FNB is taking part in commemorating Global Money Week (GMW) from 12 – 18 March, this is a global campaign in over 132 countries aimed at encouraging children and the youth to learn more about money.
Following on the successes from 2017, this year FNB will continue to drive money lessons at primary and high schools across the country.
Eunice Sibiya, Head of Consumer Education at FNB says, “The subject of money is universal and applies to all of us irrespective of age and that’s the reason we are fully behind this campaign. We continue to engage young people about the subject of money so that they grow up with a clear understanding of the value of money.”
The long-term benefit of this effort is that we will have a citizenry that understands concepts such as financial planning, budget and saving.
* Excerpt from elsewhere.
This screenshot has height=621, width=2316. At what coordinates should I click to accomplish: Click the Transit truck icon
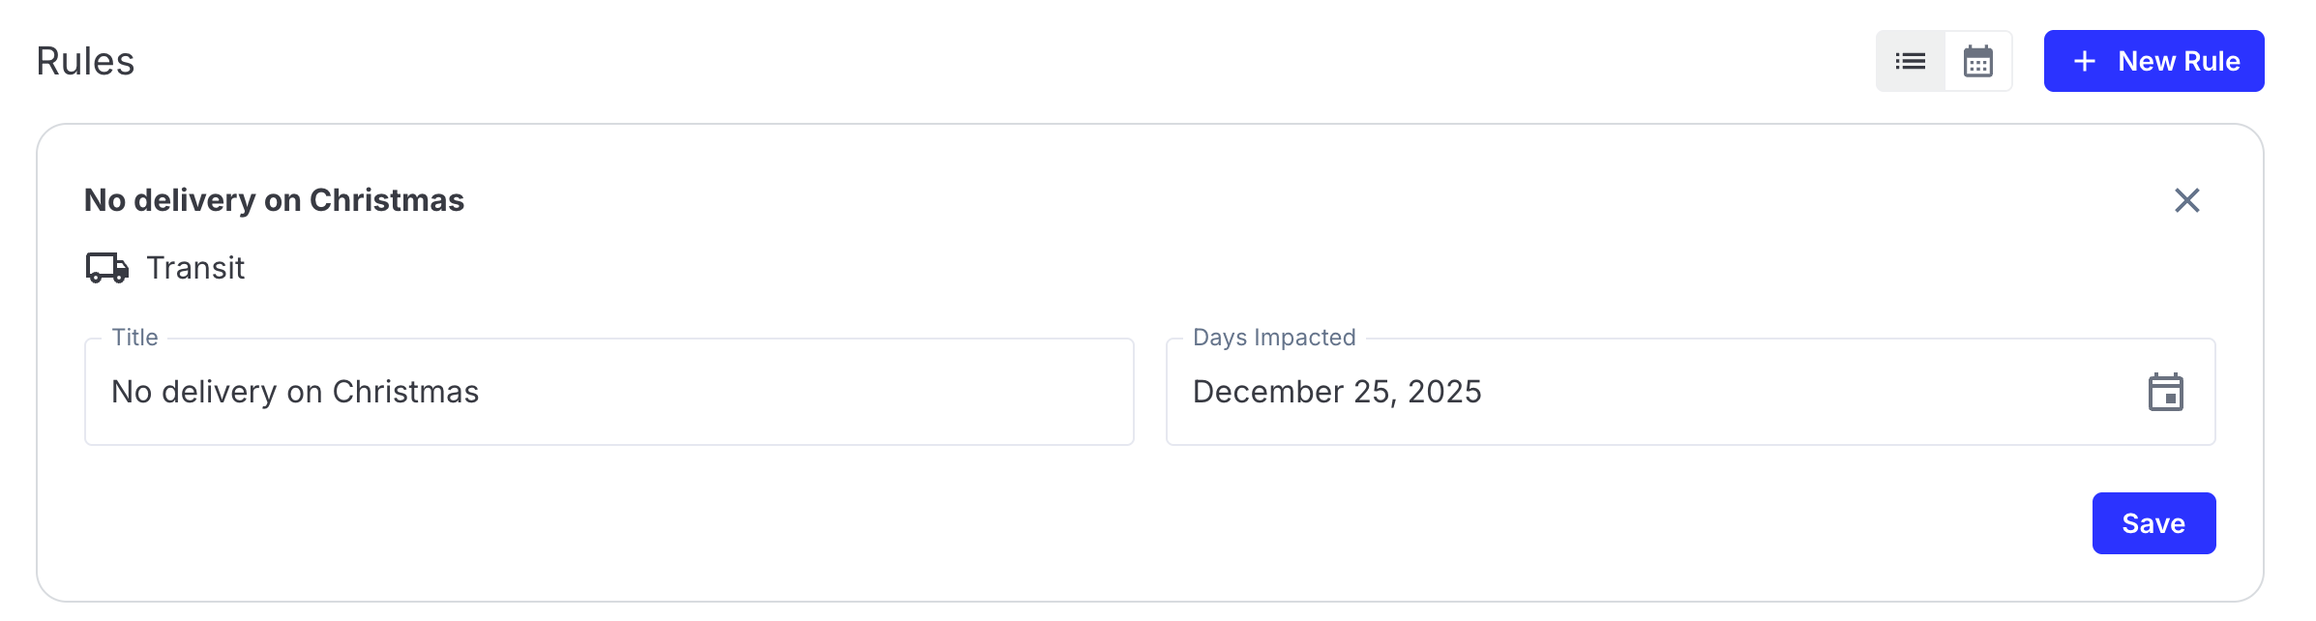click(x=107, y=268)
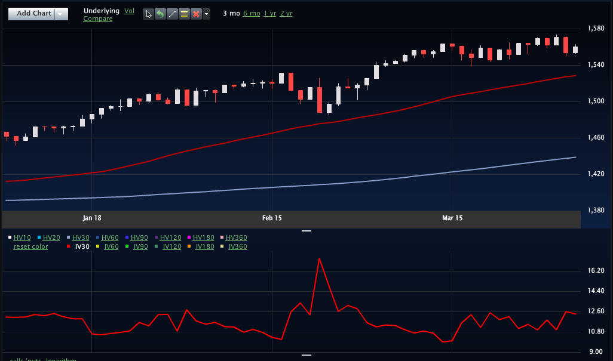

“The subject of finances has always been thought to be a conversation to be had among adults. However, we are committed to changing this mindset and include children in the conversation,” adds Sibiya.
Sibiya shares tips on how parents can involve their children in the money conversation:
Saving vs spending: the discussion about money with children should start by making them understand the difference between saving and spending. Having an understanding of this basic concept will help them value money and be mindful of the favorable financial habits.
Budgeting: the important message is to treat every rand as if it’s your last and to have a clear plan as to how and where you spend your money, and most importantly, how you create room for saving. We encourage parents to help children draw up a budget plan based on their pocket money. This will help create awareness that spending money must be planned.
Impulse purchases: children need to understand the difference between needs and wants. This will help them avoid impulse purchases. Furthermore, parents must educate children about the consequences of unplanned spending.
Financial goals: from the pocket money that your child receives, encourage them to save and set financial goals. Teach them the importance of financial goals and how achieving their goals can benefit them.
“At the heart of this campaign is shaping young minds to understand that if they learn to use money properly, it will open up possibilities for them. While we observe Global Money Week, let it serve as a reminder that if children are not taught to manage money very early, they may never be able to correct themselves and unable to reach financially freedom,” concludes Sibiya.